2. These securities are directly held by Artal International S.C.A.
3. These securities are directly held by Invus Public Equities, L.P.
4. These securities are directly held by Invus, L.P.
5. Invus Public Equities Advisors, LLC is the general partner of Invus Public Equities, L.P., and Invus Advisors, L.L.C. is the general partner of Invus, L.P. The Geneva branch of Artal International S.C.A. is the managing member of Invus Public Equities Advisors, LLC. Artal International S.C.A. is the managing member of Invus Advisors, L.L.C. The managing partner of Artal International S.C.A. is Artal International Management S.A. The sole stockholder of Artal International Management S.A. is Artal Group S.A. The parent company of Artal Group S.A. is Westend S.A. The majority stockholder of Westend S.A. is Stichting Administratiekantoor Westend (the "Stichting"). Mr. Amaury Wittouck is the sole member of the board of the Stichting.
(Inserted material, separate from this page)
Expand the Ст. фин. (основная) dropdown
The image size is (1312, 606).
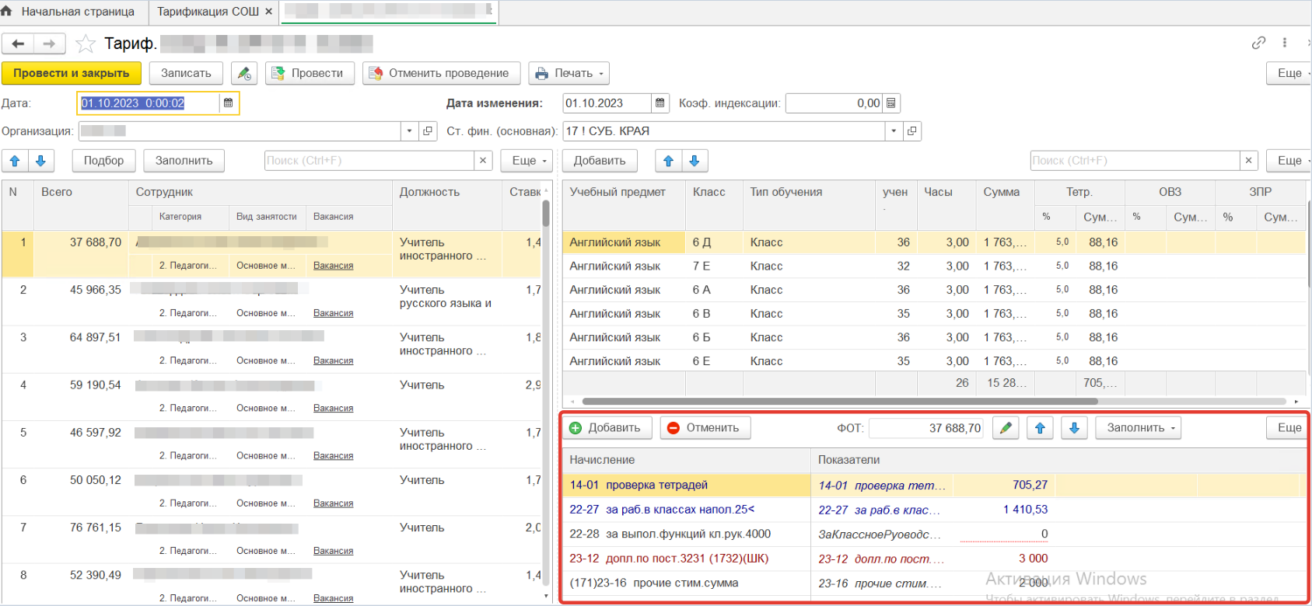point(894,131)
6. Each of the Reporting Persons (other than to the extent it directly holds securities reported herein) disclaims beneficial ownership of the securities held by the other Reporting Persons, except to the extent of such Reporting Person's pecuniary interest therein, and, pursuant to Rule 16a-1(a)(4) under the Securities Exchange Act of 1934, as amended (the "Exchange Act"), each of the Reporting Persons (other than to the extent it directly holds securities reported herein) states that the inclusion of these securities in this report shall not be deemed an admission of beneficial ownership of all of the reported securities for purposes of Section 16 of the Exchange Act or for any other purpose.
Remarks:
Invus US Partners LLC directly holds 5,451,204 shares of Issuer Common Stock, which securities are reported on a separate Form 4. For purposes of Section 16 of the Exchange Act, the Reporting Persons may be deemed to be directors by deputization of the Issuer by virtue of Invus, L.P.'s right to designate certain members of the Issuer's board of directors pursuant to a stockholders' agreement between the Issuer and Invus, L.P.
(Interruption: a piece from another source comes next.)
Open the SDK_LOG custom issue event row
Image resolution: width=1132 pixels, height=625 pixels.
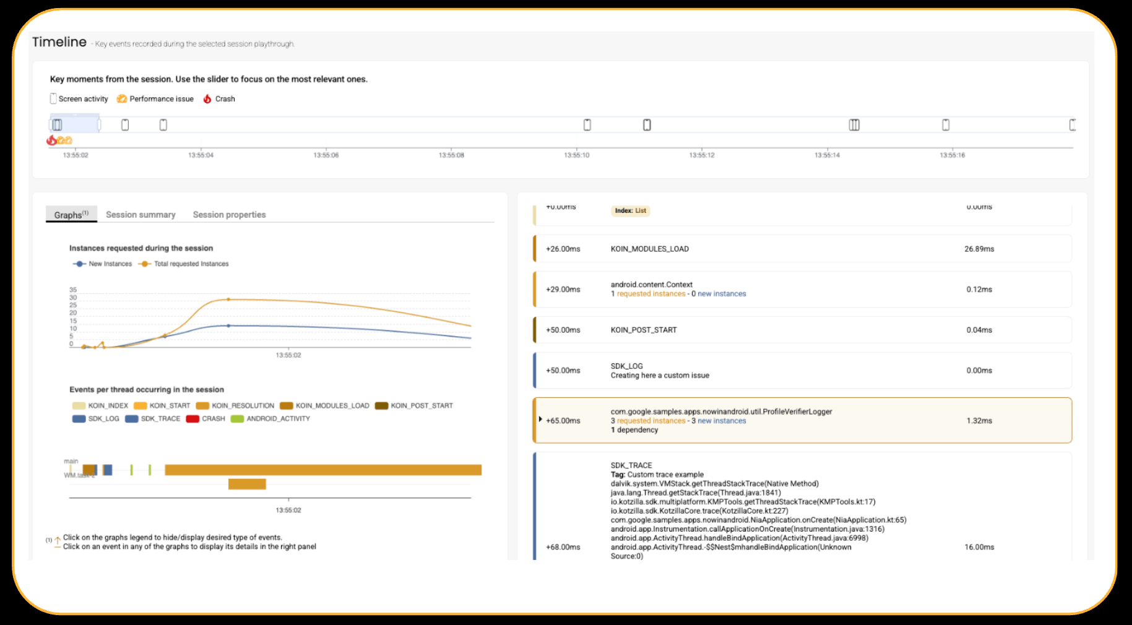[x=802, y=371]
See Signatures Included in Exhibit 99.1 06/05/2023
** Signature of Reporting Person Date
Reminder: Report on a separate line for each class of securities beneficially owned directly or indirectly.
* If the form is filed by more than one reporting person, see Instruction 4 (b)(v).
** Intentional misstatements or omissions of facts constitute Federal Criminal Violations See 18 U.S.C. 1001 and 15 U.S.C. 78ff(a).
Note: File three copies of this Form, one of which must be manually signed. If space is insufficient, see Instruction 6 for procedure.
Persons who respond to the collection of information contained in this form are not required to respond unless the form displays a currently valid OMB Number.